Thank you again for all your help.
Carole
Glad you are finding the pillows to be helpful. Hoping, with time, you will be able to figure out what will make you the most comfortable. It takes time with a CPAP – sometimes longer than we think it should.
Issie
Isie- Can’t find the post- may have been you -but They mentioned a mask for adult and a kid size chin strap. Quatro Ex is not working. Keeps coming unsealed and am up all night.
I either can’t sleep at all or am up and have to sit or stand up to adjust mask. If it starts leaking one place and I adjust then it leaks on the chin or vice versa. Headgear chin strap is not working..
What meds did you say you were taking to help you sleep? Most for meds have a carry over into the next day-so have to have something short lived. Valium works well as it doesn’t last long. However, sometimes it does not work either.
Right now I am very confused as to what is going on. Calling the tech today to see if the
Optilife with chin strap or Opus-360 is an option. Have not been able to get to the new Dr. yet.
I am still on Quatro EX.
Thanks,
Carole
Issie- Have appt with new sleep Dr. next week. Have heard he is very thorough and will question every aspect of your sleep. LOVE IT!!!!!! Taking all my equip in also. Can’t figure out what is going on with the seal breaking so much during the night. I really don’t move around much. Pillows are helping.
Will let you know.
Thanks for all your info.
Carole
Saw new sleep specialist last week. Is not into anything to do with CFIDS to even talk about it. Did spend 2 hrs with me going over why he thinks I can’t sllep. Says I am not getting enough exercise?????? Wants me in bed no more than 8 hours total.
Is going to do sleep study n the hospital with electrodes. I think he is thorough -just on the wrong road and diag.
He did say I needed my sleep machine recalibrated as the former Dr. did the lazy thing and set it on 5 then had it go to 15-which is when it is blowing my seal. Said way too high for me.

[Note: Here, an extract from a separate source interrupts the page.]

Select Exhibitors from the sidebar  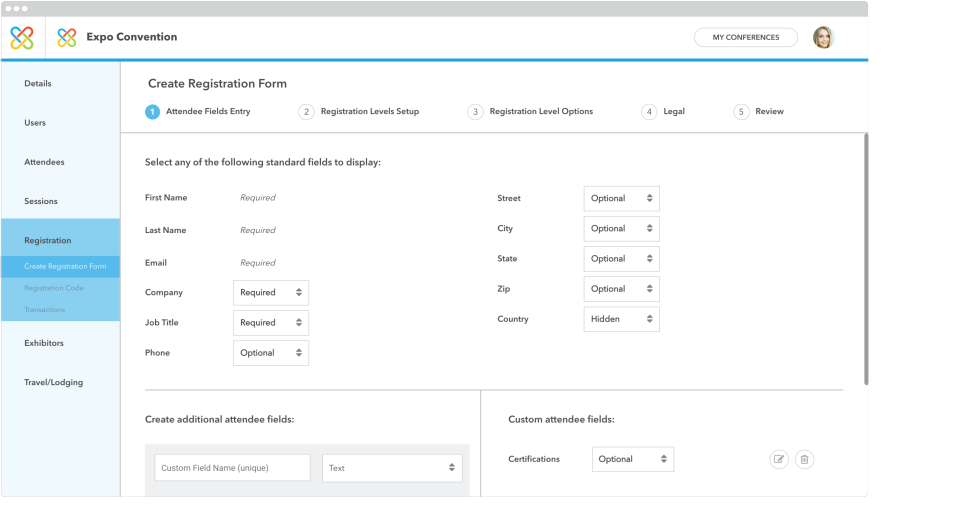tap(44, 343)
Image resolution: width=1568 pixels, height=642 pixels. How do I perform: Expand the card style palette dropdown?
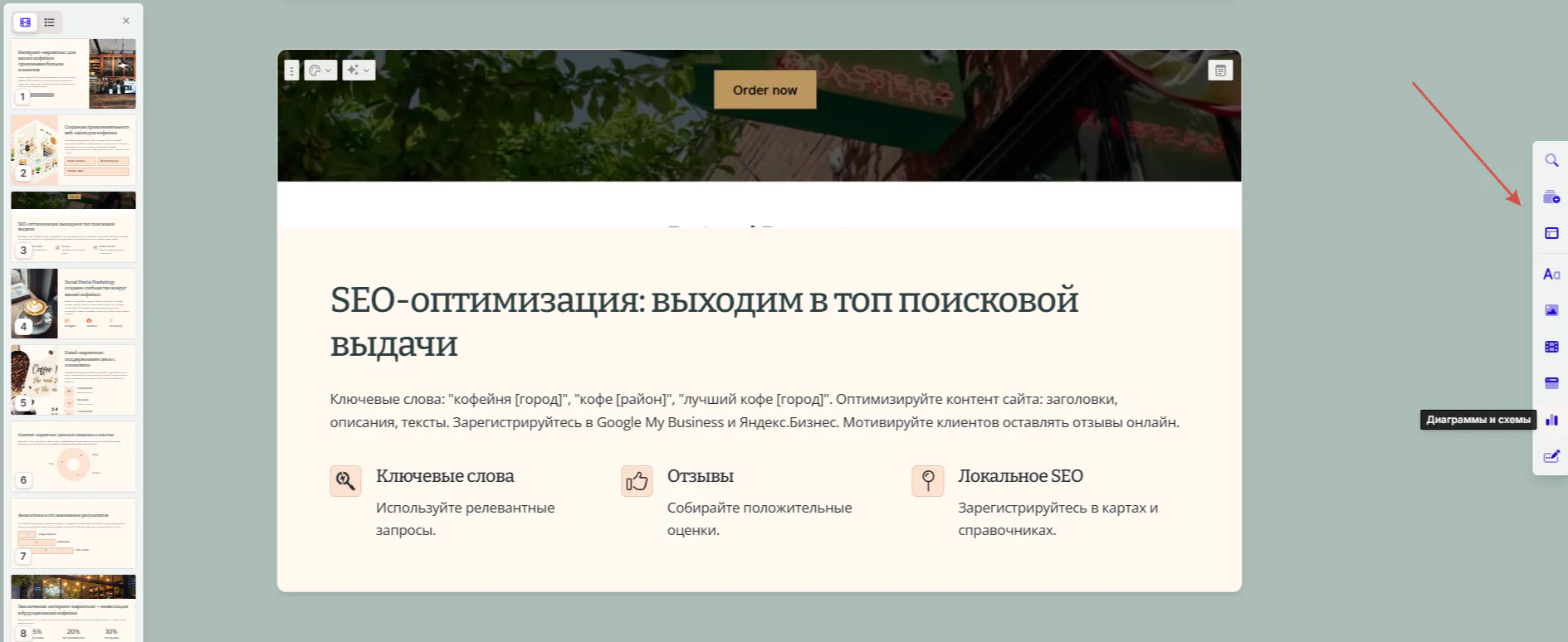click(320, 71)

He want s to do sleep study and then reset machine
where it will stay the same pressure. Former Dr. said my ins would not pay-would not even send in. It will pay.!!!!Going ahead with the study. Ignoring the exercise area as I do what I can do. Also having extreme dizziness. Wondering if machine could cause it?? Also from at home sleep study he says my Apnea is mild. But not sure.
How can anyone discount Dizziness so bad you can’t drive??
Waiting for some answers.Don’t think I am going to find them with this Dr. Maybe with the machine pressure changed, I can use it all the time.
Carole
I was diagnosed with severe obstructive sleep apnea after about 10 years of hell with what appeared to be CFS/ME. My diagnosis was delayed because an overnight sleep oximetry test I did early on in my illness showed no significant oxygen desaturation and on this basis my doctor and I assumed I didn’t have OSA. It turns out that this test shouldn’t be used to exclude such a diagnosis.
I encourage everyone with CFS to have a polysomnograph to make sure you don’t have actually undiagnosed OSA, which is extremely common.
Cheers,
Graham
I use to snore when I drank. I have quit drinking and stopped smoking. I have several health issues. I had surgery on my back this past December resulting in 2 titanium rods and screws, I am now looking at a hip replacement. I have ITP(Idiopathic Thrombocytopenia purpura), I have asthma, degenerative bilateral arthritis, and osteoarthritis in my hands. I also have spots on my lungs and a lesion on my liver. My spouse says I am keeping her awake. She says, I am snoring, even when laying on my side. I know my body is breaking down. But the doctors don’t seem to find what is going on with my health. Any suggestions?
Are there special questions I need to be asking my doctor?